Background
This project is a collaboration between software engineering
researchers at the Computer Science Department (Chris Bird,
Prem Devanbu) and
Social Scientists (Swaminathan, Hsu) at the Business School, all at UC
Davis. We gratefully acknowledge research funding from two NSF grants
from the
Human
& Social Dynamics Program, and the
Science
of Design Program. The overall goal of this
research is to conduct a longitudinal study of the interactions between
design, social process, and product quality in Free/Libre open
source software systems (FLOSS). The specific goal of the project
described on this page is to study the process by which people become
accepted as developers in FLOSS projects.
Publications
This is a new project, so nothing (yet) has been published. However,
there is a draft paper available for the asking, just send email
to <lastname of prem>@cs.ucdavis.edu. It's under review right
now, we'll be glad to put it up here as soon as we hear back. However,
the interested reader might find our earlier
paper
of interest; the data extraction approaches used there
are quite similar, although the goals were different.
Graphs and Analysis.
Our goal was to quantitatively model the rate at which people became
developers in FLOSS projects, using
statistical
hazard rate analysis. We measure the time delay "at risk" from the
time a newcomer joins the mailing list to the time they first
make a commit in the CVS repository. We studied Apache HTTPD,
Postgres, and Python.
Here are some graphs showing the rate at which people become
developers: x axis is years since the person first appears on the
developer mailing list. It should we noted that very few people
stick
around (who haven't yet become developers) past the 4 year mark, so the
data at the upper end on the x axis is based on very few samples.

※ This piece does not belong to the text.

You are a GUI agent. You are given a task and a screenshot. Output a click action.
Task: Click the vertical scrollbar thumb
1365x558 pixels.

The curves shown are simply smoothed raw data, not fitted to any model.
The rate is slow, because most people don't become developers.

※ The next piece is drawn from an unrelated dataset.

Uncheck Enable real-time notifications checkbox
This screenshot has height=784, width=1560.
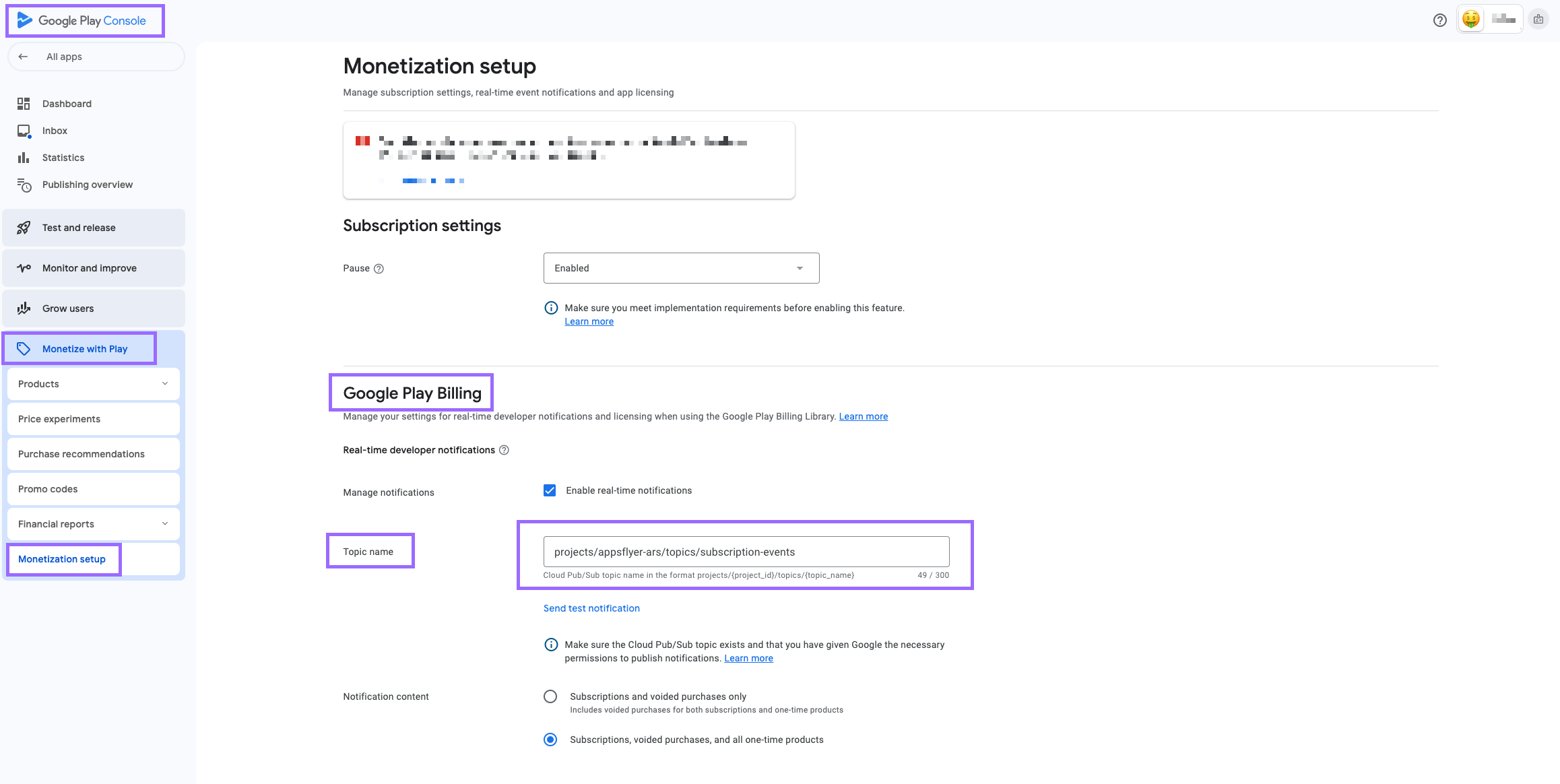click(x=550, y=490)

Our theoretical explanation for the non-monotonic behaviour of rate is
complex, and are discussed in the paper (see
publications
above). But very briefly, the non-monotonicty relates to 3 conflicting
effects: two that increase with time (project-specific skill and social
status) and one that decreases (level of technical commitment).


Figure 1: Rate at which people become developers, as
a function of their tenure on the mailing list. The left most picture
is for Apache HTTPD, the middle is Postgres, and the rightmost is
Python. note the striking similiarity.
We have
also made available the
trace of the
analysis (using the
Stata
data analysis package) and the descriptive statistics (including
several other predictive measures that were not in the scope of the
current paper) for
Apache HTTPD,
Postgres, and
Python. In all the analysis it
should be noted that we are consideirng an
entire population at risk,
Our goal was to quantitatively evaluate these 3 hypotheses:
Hypothesis
1 Likelihood of attaining developer status will rise with
tenure, peak at some point, and then decline.
Hypothesis
2 Demonstration of skill level, such as patch submissions
and/or acceptances, will increase the likelihood of becoming a
developer.
Hypothesis
3 Social status will influence the rate at which a non-developer
becomes a developer.
Additional data will be made available subsequent to the review
process.